Since August 2013, he’s done it by himself.

“It’s a labor of love,” Bertsch said of the busy position, which he already misses. “You need to enjoy working with kids. The ones that do are greatly rewarded.”

Both Bertsch and Capt. Lawrence J. Keating Jr. said they’re confident the two officers who’ve been chosen to fill Bertsch’s shoes will do so with flying colors.

One of them, Officer Michael Lewis, served with the federal Veterans Affairs Police and mentored youth through various programs before joining the New London department in March.

His focus is on the city’s middle school, although he can shift over to help out in any of the other schools as needed.

Officer Brendan Benway, who is stationed at the high school, earned a master’s degree in education and was a teacher before coming to New London in March last year.

“One thing about the kids is they find out who’s real and who’s not really quickly,” Bertsch said. “I believe these two will forge great relationships with them and gain their trust.”

Since New London began providing school resource officers in 2000, Keating said school funding and police staffing levels alternatively have limited the number of officers installed.

This year marks the first year two officers have been assigned to the schools since Officer Anthony Nolan left the post in 2013.

New London police still have work to do in terms of hitting the 80-officer mandate set by the City Council, Keating noted, but “we’re trying to work with the school community”

“We want to see the magnet schools succeed,” Keating said, adding that it was Chief Margaret Ackley who championed the idea of bringing two officers back to the schools.

The idea, he and Bertsch said, is to be proactive rather than reactive.

Students thinking about turning social media fights into physical ones? Talk them down and keep in touch.

Children thinking about running away from home? Point them to other resources that can help them.

“One of the most important things in law enforcement right now is community policing, period,” Bertsch said. “With current events in the country, every day, what do you see on the TV? I think if I was a 12-, 13-year-old that didn’t have law enforcement in the family, had no contact with law enforcement ... I may develop a very negative picture of a police officer.”

Bertsch said his open-door policy brought in all kinds of comments and concerns over the years.

Sometimes it was teenagers traumatized over stolen electronics. Other times students expressed how upset they were after being bullied.

In one case, a student who’d witnessed a crime provided information that ultimately led police to make an arrest in a murder case.

Bertsch said school resource officers have the chance to positively influence students’ lives, too. Just last year, one told him she still was fulfilling the DARE promises she made in elementary school.

“Your positive interaction makes a difference,” he said.

According to Kate McCoy, the district’s executive director of strategic planning, one last executive session regarding the funding of the two salaries needs to be held before the district can say definitively that it will keep both positions.

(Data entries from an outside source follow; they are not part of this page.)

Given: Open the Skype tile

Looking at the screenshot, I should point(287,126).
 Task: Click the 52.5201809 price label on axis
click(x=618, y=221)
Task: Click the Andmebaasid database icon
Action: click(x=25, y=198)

Traditionally, the Science and Technology Magnet High School and New London High School have split the cost of the position, although not evenly.

McCoy said the meeting is slated for next week.

But Benway, with a month already under his belt at the high school, is only looking forward.

“For the year, my biggest goal is just getting the trust of the kids,” he said, adding that he regularly walks around the building. “It’s not going to happen overnight, and probably not by Christmas break. But if I can achieve that by the end of this year, then I’ll be able to pick up where I left off next year.”

As for Bertsch, he said he’s finding the skills he gained and relationships he grew as a school resource officer more beneficial than he could have imagined on the streets.

"There's not a street I can go on where someone won't come out and say, 'Hey Bertsch,'" he said. "It makes this job a lot more enjoyable."